Implications of mathematical model for ImmTAC potency and Emax. (A) Effect of varying CD3 t_1/2 with fixed k_on and long-lived TCR-pHLA binding (t_1/2 = 1155 minutes) left, or short-lived TCR-pHLA binding (t_1/2 = 0.1 minutes) right. (B) Heat maps plotting predicted IFNγ responses with different CD3-HLA affinity combinations at various ImmTAC concentrations (as written above each heat map). Off-rates of anti-CD3 variants and TCR binding mimetics are marked on axes for reference, although their on-rates also vary.

Figure 6.

Effect of CD3 affinity on ImmTAC selectivity window. (A) Modelling of IFNγ response to two different HLA molecules (target and mimetic) was run with parameters fitted to NY-BR-1 data and an expanded 15 ODE model.
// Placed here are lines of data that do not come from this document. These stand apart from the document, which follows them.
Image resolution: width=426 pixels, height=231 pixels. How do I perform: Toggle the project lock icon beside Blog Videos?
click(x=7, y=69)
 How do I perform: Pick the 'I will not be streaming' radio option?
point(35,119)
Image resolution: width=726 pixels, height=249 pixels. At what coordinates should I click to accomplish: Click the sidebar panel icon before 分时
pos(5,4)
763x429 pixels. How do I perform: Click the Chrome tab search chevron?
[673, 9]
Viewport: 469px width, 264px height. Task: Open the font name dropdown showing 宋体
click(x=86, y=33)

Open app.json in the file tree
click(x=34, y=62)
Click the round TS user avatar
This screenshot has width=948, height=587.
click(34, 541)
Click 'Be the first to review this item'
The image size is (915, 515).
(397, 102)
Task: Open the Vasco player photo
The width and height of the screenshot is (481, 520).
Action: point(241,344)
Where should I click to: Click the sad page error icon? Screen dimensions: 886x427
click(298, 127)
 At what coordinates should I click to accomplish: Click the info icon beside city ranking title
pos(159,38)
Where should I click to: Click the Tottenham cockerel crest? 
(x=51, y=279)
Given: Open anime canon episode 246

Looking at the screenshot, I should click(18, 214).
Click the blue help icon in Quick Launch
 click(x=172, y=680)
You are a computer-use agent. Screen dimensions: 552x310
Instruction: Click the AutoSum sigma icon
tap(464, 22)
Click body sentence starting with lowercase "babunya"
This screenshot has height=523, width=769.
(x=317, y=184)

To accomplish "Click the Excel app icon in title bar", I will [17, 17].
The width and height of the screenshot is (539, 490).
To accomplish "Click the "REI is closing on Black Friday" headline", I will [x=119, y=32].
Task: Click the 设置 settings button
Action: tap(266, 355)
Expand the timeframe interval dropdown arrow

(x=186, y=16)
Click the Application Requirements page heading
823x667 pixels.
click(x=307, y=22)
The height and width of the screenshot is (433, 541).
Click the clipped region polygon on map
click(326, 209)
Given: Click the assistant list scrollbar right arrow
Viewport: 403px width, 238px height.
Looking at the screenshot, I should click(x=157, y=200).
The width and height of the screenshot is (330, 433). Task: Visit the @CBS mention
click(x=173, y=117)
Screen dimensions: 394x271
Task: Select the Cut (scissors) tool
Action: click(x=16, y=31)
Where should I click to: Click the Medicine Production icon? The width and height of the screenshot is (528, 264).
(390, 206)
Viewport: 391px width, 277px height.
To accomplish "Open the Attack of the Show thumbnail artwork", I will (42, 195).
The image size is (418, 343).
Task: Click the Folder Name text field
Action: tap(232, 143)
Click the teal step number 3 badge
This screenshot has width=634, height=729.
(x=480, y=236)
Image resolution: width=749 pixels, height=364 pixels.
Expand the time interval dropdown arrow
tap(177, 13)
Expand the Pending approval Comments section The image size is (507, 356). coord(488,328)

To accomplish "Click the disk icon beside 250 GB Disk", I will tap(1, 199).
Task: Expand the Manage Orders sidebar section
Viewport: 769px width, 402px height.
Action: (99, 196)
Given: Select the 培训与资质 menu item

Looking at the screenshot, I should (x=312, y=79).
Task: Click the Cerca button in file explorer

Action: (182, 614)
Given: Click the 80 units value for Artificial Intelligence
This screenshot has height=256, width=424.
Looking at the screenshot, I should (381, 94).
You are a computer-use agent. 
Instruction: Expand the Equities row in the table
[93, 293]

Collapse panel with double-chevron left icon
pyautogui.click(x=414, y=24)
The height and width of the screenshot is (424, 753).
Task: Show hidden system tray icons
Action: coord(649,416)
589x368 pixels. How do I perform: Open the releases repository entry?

Left: with only 1 nM target pHLA present, Middle: both 1 nM affinity target and 100 nM affinity mimetic pHLA molecules present, or right: only mimetic 100 nM affinity pHLA modelled. (The same presentation level of peptides was used in both instances and on rate was kept constant at 0.1 μM⁻¹ s⁻¹). (B) Modelling and data for IFNγ production from peripheral blood mononuclear cells in the presence of cross-reactive TCR-X ImmTAC and T2 cells pulsed with 5 nM Target peptide (left two graphs), or unpulsed cells (right). Lines show fits generated by the ODE model, without (left) or with (middle and right) fitted mimetic included in the model, and dots show ELISpot data points. Parameters of fit are shown in Supplementary Fig. S4. (C) ELISpot data with MAG-IC3 ImmTAC and HLA-A1 transfected T2 cells pulsed with the MAGEA3 target peptide that binds the TCR with a K_D of 17 nM (left), or the mimetic Titin that binds the TCR with a K_D of 180 nM (right),(2.5 μM peptide pulse used in both instances). Curves represent three-parameter fits. (Modelling was not performed for this TCR as data on peptide presentation level were not available).

Figure 7.

Comparison of cytotoxicity to cytokine release (A) Killing of antigen-positive cells (left) and antigen-negative cells (middle) with different CD3 affinity molecules as measured by an Incucyte assay. Area under the curve of dead target cell counts at specified ImmTAC concentration. The plot on the right shows area under the curve versus t_1/2 of CD3 binding at a singular ImmTAC concentration. Detailed time courses from which these data are derived are shown in Supplementary Fig. S6 (B) Plot of IFNγ in media at the end of killing experiment measured by ELISA with antigen-positive cells (left) and antigen-negative cells (middle). (C) Shows results from an alternative killing assay setup utilizing Phenix instrument using CAMA-1 antigen-positive cells, but a different PBMC donor with a 4:1 ratio of effectors to targets. The left panel shows the percentage of surviving cells after 96 hours relative to a control incubation without ImmTAC and normalized to initial cell counts at 2 hours (detailed time courses shown in Supplementary Fig. S6), while the right panel uses data from counting dead cells and estimating the area under the curve in the first 62 hours of the experiment. (D) ELISpot data were collected with CAMA-1 cells and the same PBMC donor as C, but with a 1:1 effector to target ratio.